Отец и сестра так безумно тосковали по убитому, что в городе пошли всевозможные слухи о странной экзальтированной любви, связывавшей отца, сына и дочь.
И наконец, случилось то, чего никто предполагать не мог. Власьевы жили в гостинице, занимая большой номер. Однажды они весь день не выходили из своего помещения и не звали прислуги для уборки комнаты, как это обыкновенно они делали. Когда и на другой день они не вышли, то администрация гостиницы послала за полицией и, в присутствии последней, дверь была открыта.

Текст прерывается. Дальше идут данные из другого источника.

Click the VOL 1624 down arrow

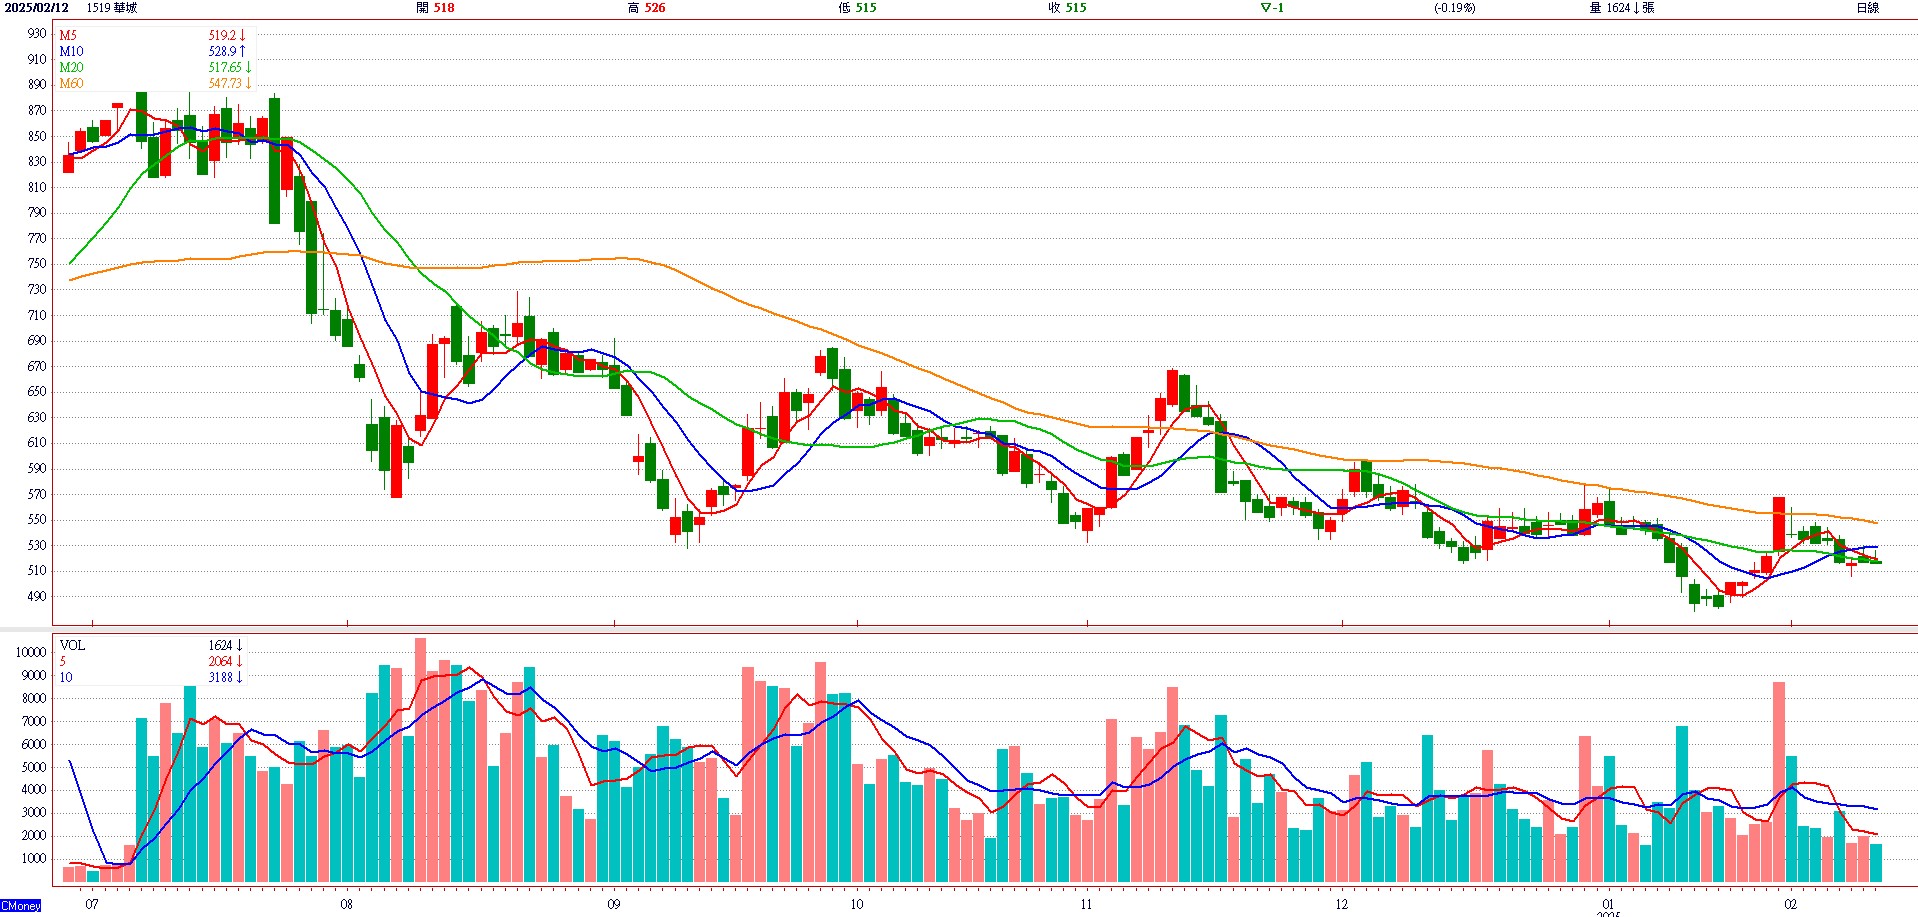[x=240, y=646]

Вошедшие увидели, что отец и дочь лежат на кроватях. Отец был мертв: по-видимому, он умер еще накануне; а дочь была еще жива и имела еще несколько сил, чтобы сказать:
— Зачем вы пришли? Неужели и умереть не дадите спокойно! Мы с папой отравились!

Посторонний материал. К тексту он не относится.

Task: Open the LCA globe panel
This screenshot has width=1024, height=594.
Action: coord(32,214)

Никакие меры помощи не могли спасти несчастную, и она вскоре умерла.
По законам православной церкви самоубийц нельзя хоронить вместе с умершими своей смертью, а тем более на монастырском… Оба трупа были похоронены у ограды общего кладбища, а в склепе, рассчитанном на трех, остался почивать только один.
5
Часовня. Спокойный сосед. Приятная ночь. Странный вестник с благой вестью. Смерть в известке.
Вот к этому-то склепу монах и привел Догерти.
Монах снял висевший тут же на гвозде крючок и зацепил им утопленную в полу незаметную скобку и с большим усилием потянул кверху…
Медленно отошла кверху тяжелая подъемная дверь, и из образовавшегося отверстия на Догерти пахнуло затхлостью, сыростью и еще каким-то сладковатым, тошнотворным запахом.
— Ну, господин капитан, — обратился монах к Догерти, — полезайте. Место хотя и не из веселых, зато безопасное… Да и сосед у вас будет покойный, — прибавил он улыбаясь.
Монах опустил фонарь над самым отверстием, и Догерти увидел несколько ступеней; но как раз под серединой отверстия, опираясь одним концом на одну из ступеней, а другим на подставку, стоял гроб.
Догерти начал спускаться. Справа и слева от гроба было по одинаковому свободному пространству. Какое бы из них Догерти ни выбрал, все равно приходилось перелезать через гроб.
Догерти полез вправо. Пол склепа находился так неглубоко, что Догерти не мог стоять выпрямившись. Он, согнувшись, нащупал сырой и холодный угол каменного склепа; в тот момент крышка захлопнулась над ним, и он остался наедине с безмолвным товарищем в абсолютном мраке…
Стоять согнувшись было мучительно, и Догерти принужден был опуститься на пол. Противный запах все усиливался, и ему казалось, что он задыхается.
Вдруг внимание его привлек время от времени повторяющийся звук падающей капли; и в то же время рука его попала в какую-то лужу…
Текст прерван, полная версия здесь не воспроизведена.